Associate Professor David Clarke a, Professor Barry McGratha, Dr Donita Bairdb, Professor James Dunbar c, Professor Prasuna Reddyc, Mr Gavin Dysond
a Monash University and Southern Health
b Southern Health
c Greater Green Triangle University Department of Rural Health (Flinders and Deakin Universities)
d Monash University
beyondblue Victorian Centre of Excellence
Project completion year
Depression is common in people with chronic heart disease and is associated with poorer outcomes. Chronic disease combined with depression and/or social isolation requires complex interdisciplinary management systems involving primary, secondary and tertiary level care. It is very uncommon for treatment of depression to be well-integrated with the management of chronic disease.

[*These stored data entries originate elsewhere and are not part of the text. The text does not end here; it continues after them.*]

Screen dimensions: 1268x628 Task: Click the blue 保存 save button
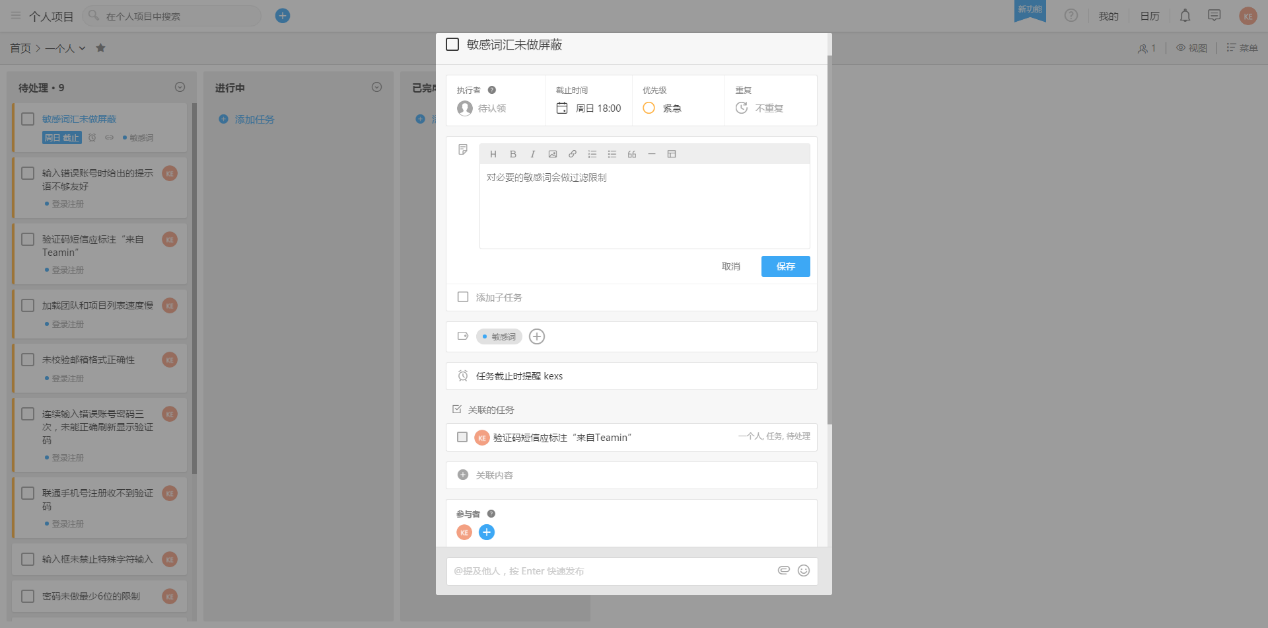tap(785, 266)
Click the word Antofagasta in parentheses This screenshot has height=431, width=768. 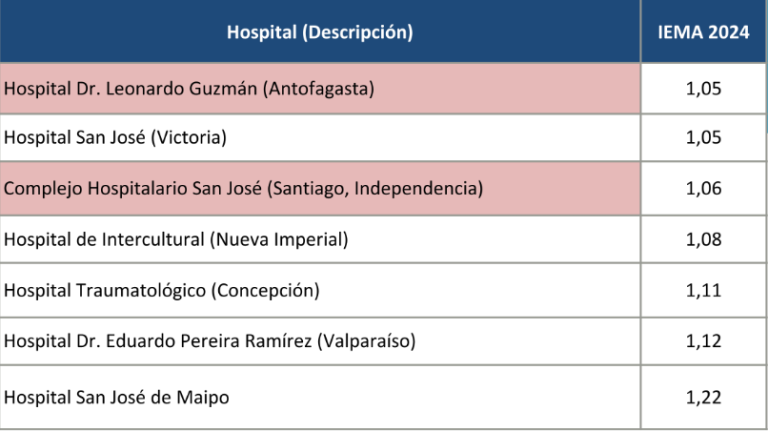point(318,89)
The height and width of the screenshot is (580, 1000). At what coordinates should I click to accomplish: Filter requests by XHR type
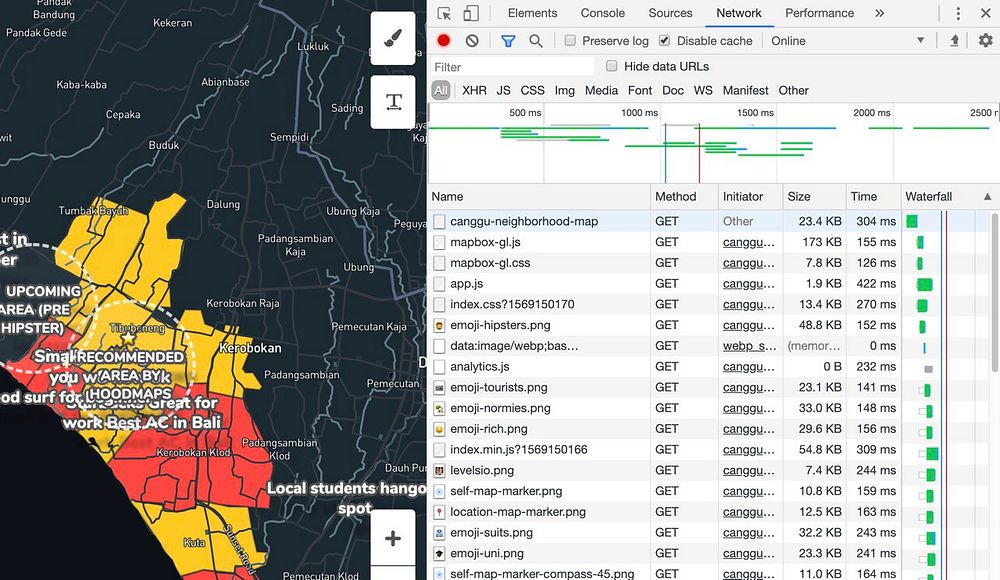pos(474,90)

This project involved the development of a three-step care program to combine cardiac failure management with best-practice treatment for depression. The first step involved a four-week education process facilitated by a heart failure clinical nurse specialist. A manual, developed using the expertise of consumers, clinicians, researchers and other stakeholders, provided information about and self-management strategies for living with heart failure. After completing the manual, patients were screened for depression. In the second step, patients identified as having depression were referred to their GP for treatment. These patients were re-screened for depression following a period of primary care treatment. In the final step, those who were still experiencing depression received treatment (interpersonal psychotherapy) from a clinical psychologist.
The project assessed the feasibility and effectiveness of this stepped care model for patients with heart failure.
Interpersonal psychotherapy was well received by heart failure patients. This was demonstrated by a low drop-out rate and good levels of participation. No significant modifications to the generalised interpersonal psychotherapy approach were needed. Referring agents expressed interest in the interpersonal psychotherapy approach and appreciated having access to a choice of two evidence-based treatments for their clients.
Development of the four-week education process and support manual involved consultation with clinicians, researchers, diverse organisations and consumers to ensure content was both clinically correct and appropriate for the audience.
Implications for policy, practice and further research
Complex care programs that cover both disease management and depression can be developed and implemented in the public sector but take time, careful thought and collaboration between a range of stakeholders. Interpersonal therapy is well received, but more therapists need access to training and supervision. The next step is to extend use and evaluation of the manual to other heart failure programs around Australia and seek feedback to further develop the program. A randomised controlled study would more robustly demonstrate the effectiveness of the program.